Au lendemain du rejet par le Conseil constitutionnel des comptes de la campagne présidentielle 2012 de Nicolas Sarkozy, François Hollande, en voyage en Tunisie, a cherché à apaiser les vives critiques émanant de l'UMP. "Le Conseil constitutionnel doit être respecté, pleinement respecté, entièrement respecté et personne ne peut suspecter, mettre en cause cette institutions sans mettre en cause l'ensemble des institutions", a-t-il déclaré, lors d'une conférence de presse à Tunis. Ses décisions "s'imposent à tous", a-t-il précisé.

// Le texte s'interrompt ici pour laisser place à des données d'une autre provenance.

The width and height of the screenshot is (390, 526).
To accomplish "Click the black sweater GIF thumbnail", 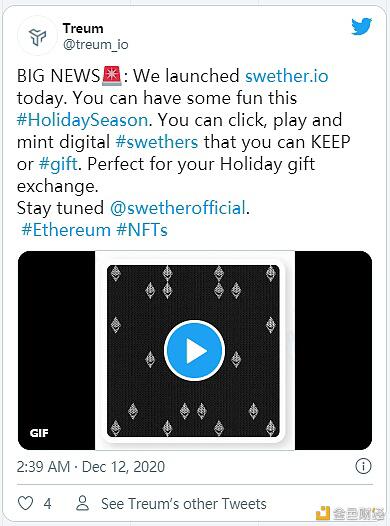I will click(x=193, y=351).
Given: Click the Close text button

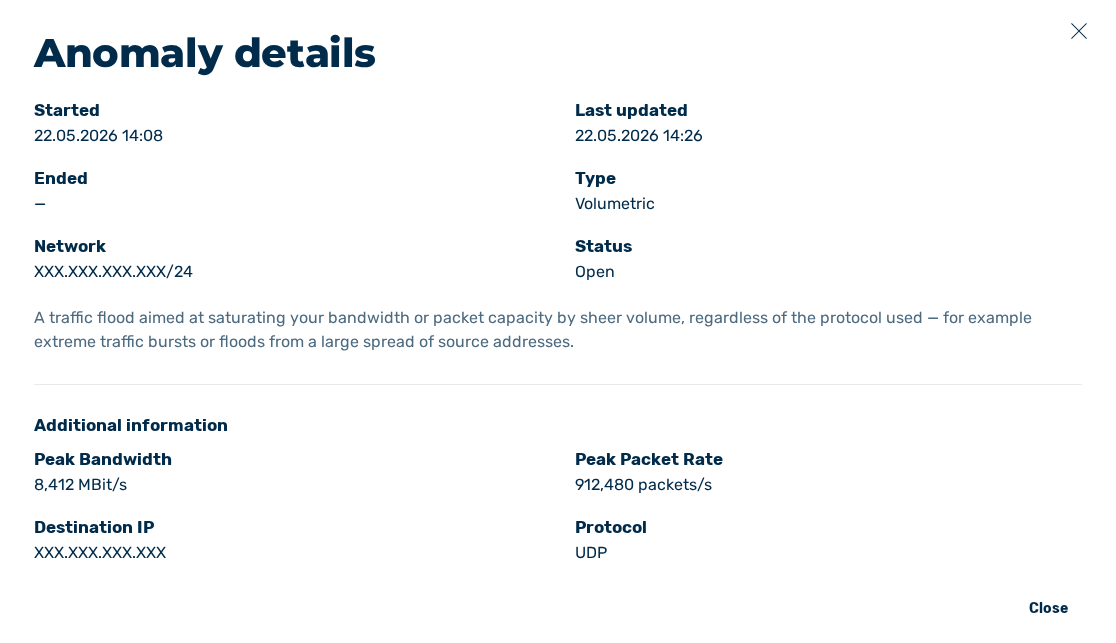Looking at the screenshot, I should pos(1048,608).
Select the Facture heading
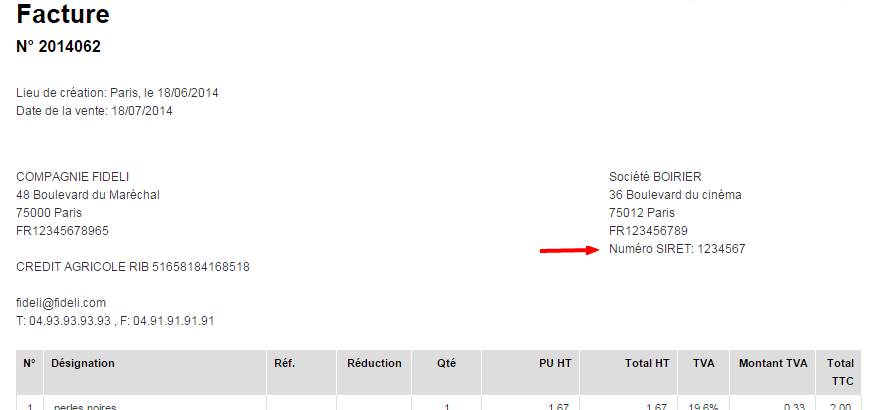875x410 pixels. click(x=62, y=14)
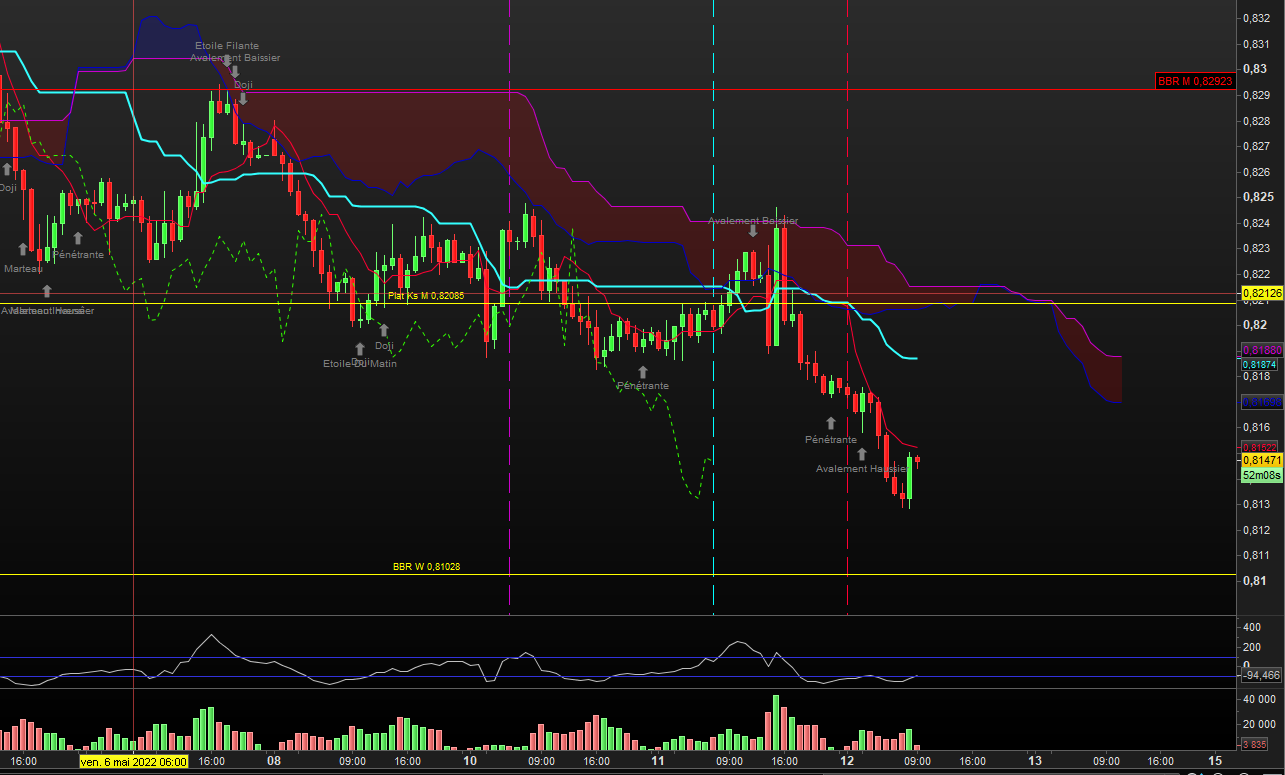The image size is (1285, 775).
Task: Click the green 52m08s candle countdown
Action: click(x=1260, y=475)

"Je suis garant des institutions"

"Je n'ai pas à commenter et encore moins ici en Tunisie les comportements, les déclarations des acteurs ou des responsables politiques", a-t-il observé, avant de préciser : "Je suis garant des institutions, c'est la fonction qui m'a été donnée par les Français. Le Conseil constitutionnel est une institution de la République qui, par son indépendance, règle des questions qui sont de sa seule autorité".

La garde des Sceaux, Christiane Taubira, a elle aussi réagi et s'est dite "surprise" par la "mise en cause et les accusations de partialité de l'ancien président de la République", tandis que Harlem Désir, numéro un du PS, a jugé "inacceptable" l'attitude de Nicolas Sarkozy.